Pixel coordinate grounding data:
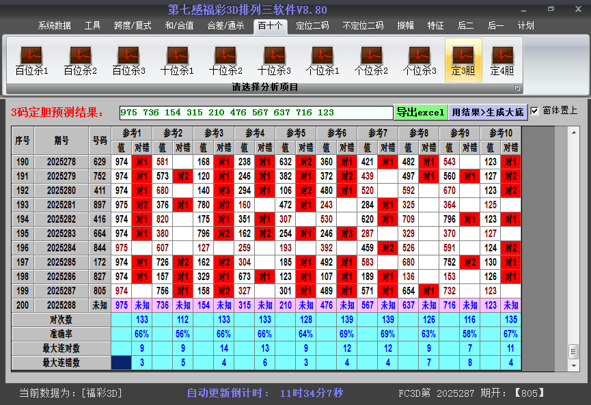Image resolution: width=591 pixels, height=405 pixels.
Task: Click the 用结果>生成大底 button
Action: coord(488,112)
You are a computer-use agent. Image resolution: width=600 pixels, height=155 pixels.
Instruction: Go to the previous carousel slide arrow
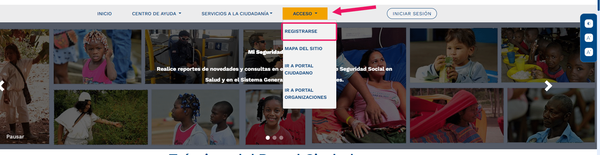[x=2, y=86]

● Work instructions:
Could you set down exactly, and only, the lines from the line containing "You are a computer-use" through the last line of the records, both included, without the pictures?

● Answer section:
You are a computer-use agent. Image resolution: width=600 pixels, height=155 pixels.
Instruction: Go to the previous carousel slide arrow
[x=2, y=86]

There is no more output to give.